I used to be described by some as that person that changed a room.  Maybe sometimes by my looks and other times by my personality.  I passed this on to my children and as they know…it can be a double-edged trait.  I dream of the person I was and how simple it was to love without pain.  I wish I could walk into a room and change it like I used to….
When you are grieving you wear a badge.  Kind of like the stigma on our foreheads for suicide…the large S.  We also wear a badge or black band around our arm to show we are pained, experienced, and deeper than any oceans on any world.  I have written about loss of self, loss of keys, loss of many things and how grief touches us at different intensities throughout our lives.  But seriously, the grief over a loss of someone so utterly important in our lives and someone who is irreplaceable is nothing to describe or compare.
I used to talk to people a lot when we owned the bar, people I didn’t know on a personal level.  It was amazing how many people claimed their head was empty, they did not think about stuff much or they were just simply simple. Someone would say this and then I would watch them “self medicate” themselves to the point of ridiculousness.  Bullshit they don’t think and bullshit their head is empty.  And there we were, standing behind the counter selling the medication of their choice and feeding them the slow, painful, dull knife that would suck the life from them.  I had to get the hell out of there.   One of the items found next to my son’s body was a bottle of vodka.  He didn’t drink, it usually made him sick and he couldn’t drink much when he did actually go out.  I found it strange that this bottle was there and stranger that not much was gone out of the bottle.   What the story behind that bottle signifies, if anything, is something I will ask myself for a long time.  When I analyze it now I come up with — “he wanted to go to sleep, feel no pain.”

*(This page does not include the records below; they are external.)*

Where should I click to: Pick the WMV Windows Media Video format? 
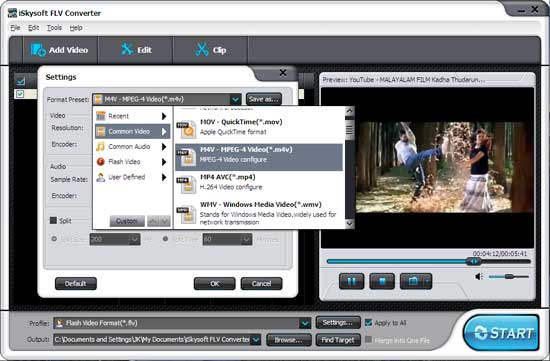point(259,213)
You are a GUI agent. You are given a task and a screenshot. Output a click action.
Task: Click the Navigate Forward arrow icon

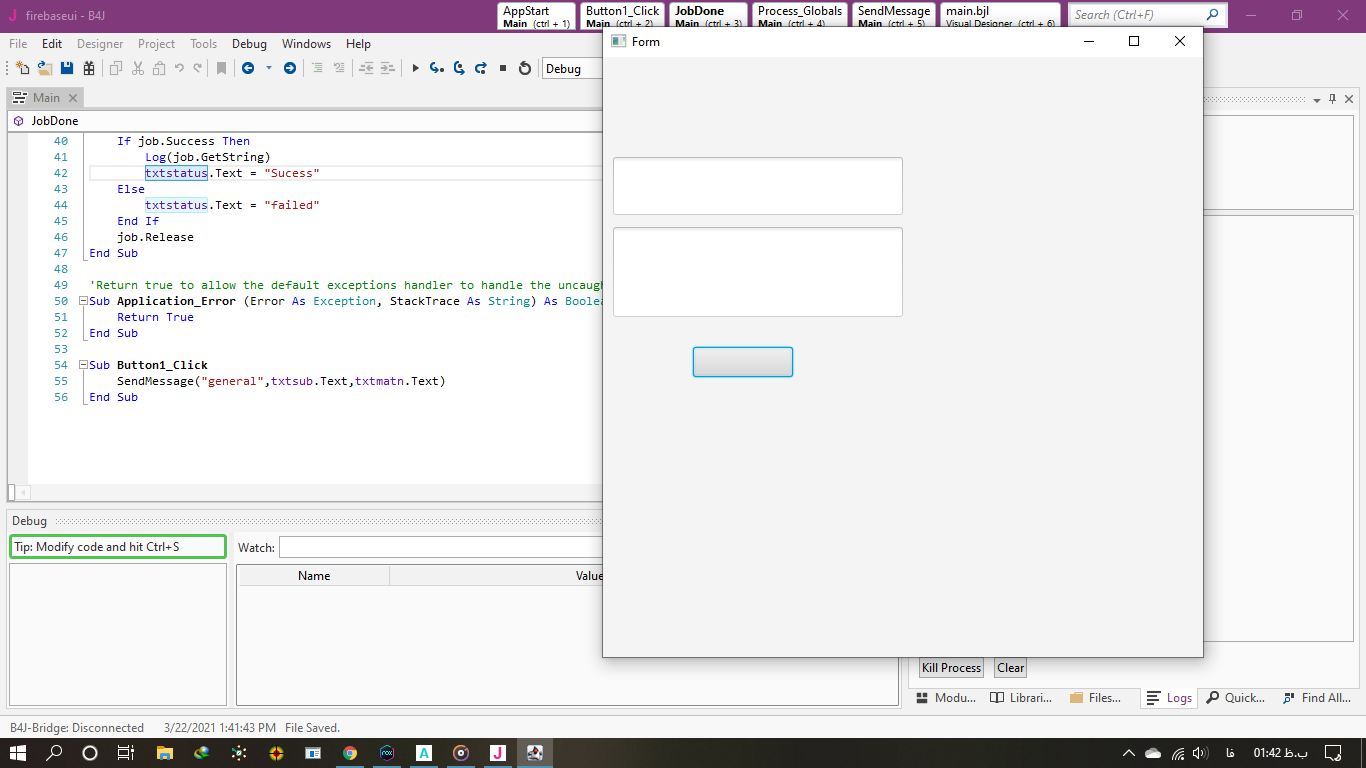[x=290, y=68]
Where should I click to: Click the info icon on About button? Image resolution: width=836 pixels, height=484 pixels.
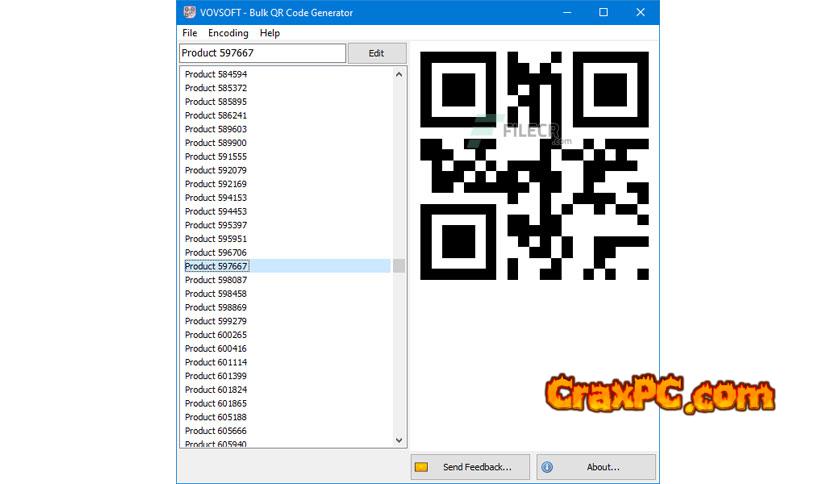point(547,467)
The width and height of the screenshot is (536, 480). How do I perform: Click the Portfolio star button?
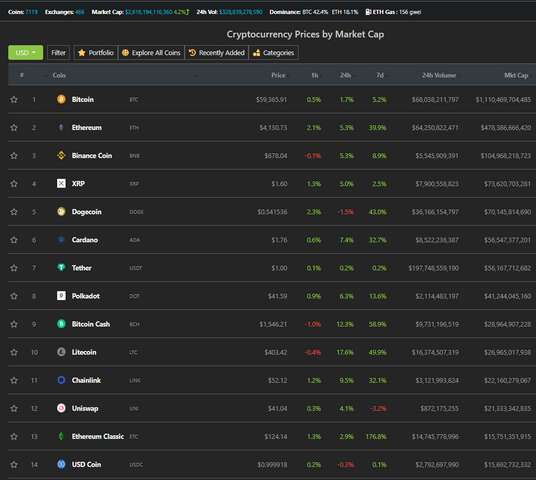tap(96, 53)
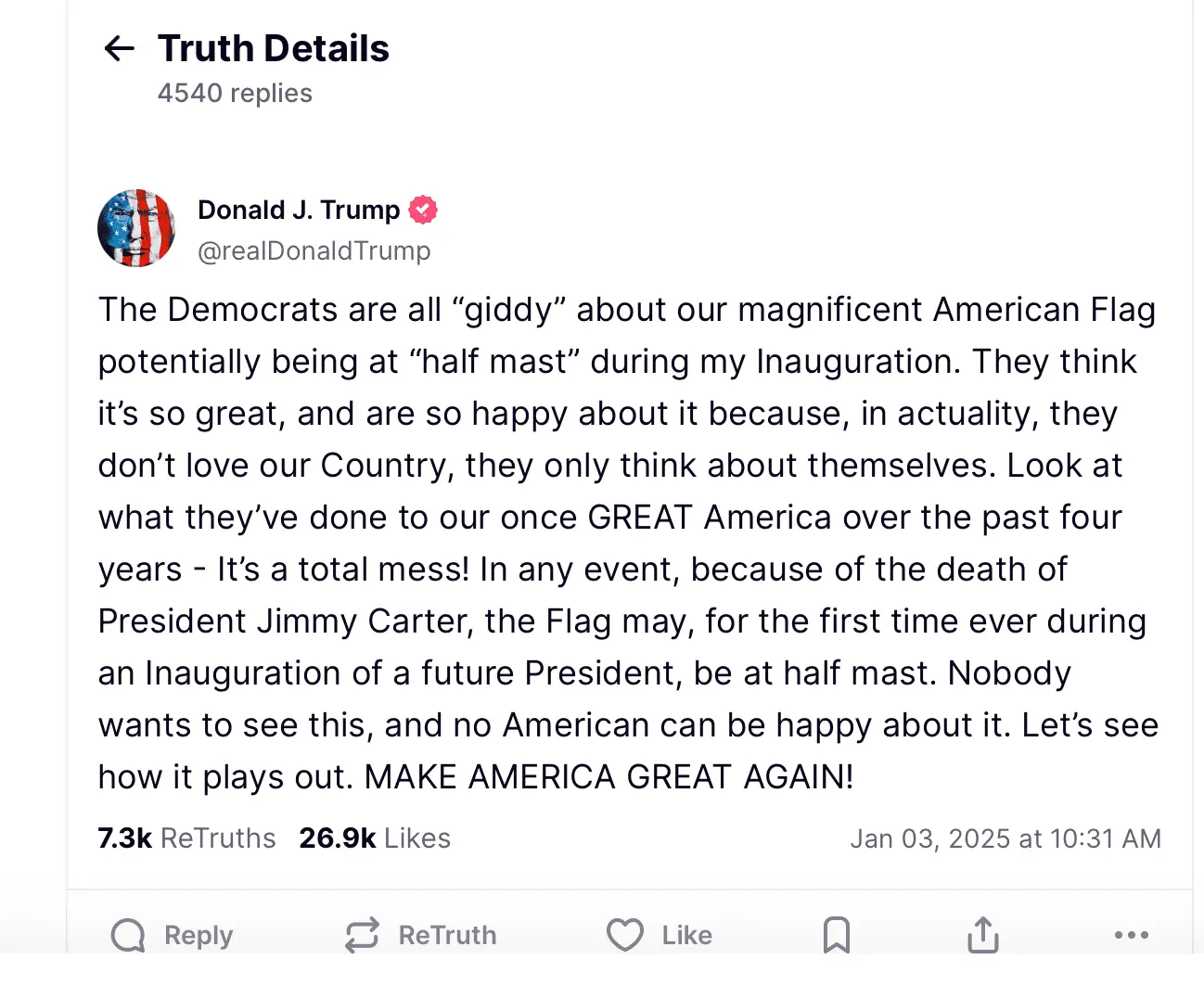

Everyone tries to grab onto hope, even if you think they aren’t, if they are breathing – they are hoping.  People who die by suicide lose hope and think it is out of reach. Like the moments in my grief that I want to give everything up, hope is not an option.  I was able to grab the life line of hope this morning and pull above.  Most definitely because of Fred’s girls being here asleep in the next room…and feeling that I needed to get my shit together.  Hope looks like a sweet face at times and other times it is just a whisper in the air of “what could be”.  Either way, today I keep hoping and getting a little stronger.  I play old tapes in my head and push rewind often until something or someone pulls the plug on my thinking.  The waters remain still in my lake of misery until I plunge to the bottom without a life line.  Mostly making no splash at all, no notice to the dive.  Other times jumping full force on my belly, feeling the sting, and sinking slowly.
Today I made it back to the top.  My girls need me, my daughter needs me today, and my husband wants to come home to me.  So, I will wrap up the orange rope, the life line for Fred.  I put it away and abandon my “watch” for him.  Today I will try to live and grow my portrait of hope.  I use the knowledge of my lake, and I complete watercolors of a new picture.  A painting of me, floating on the surface, waving my brush, and hoping for the hope of everything to just be ok.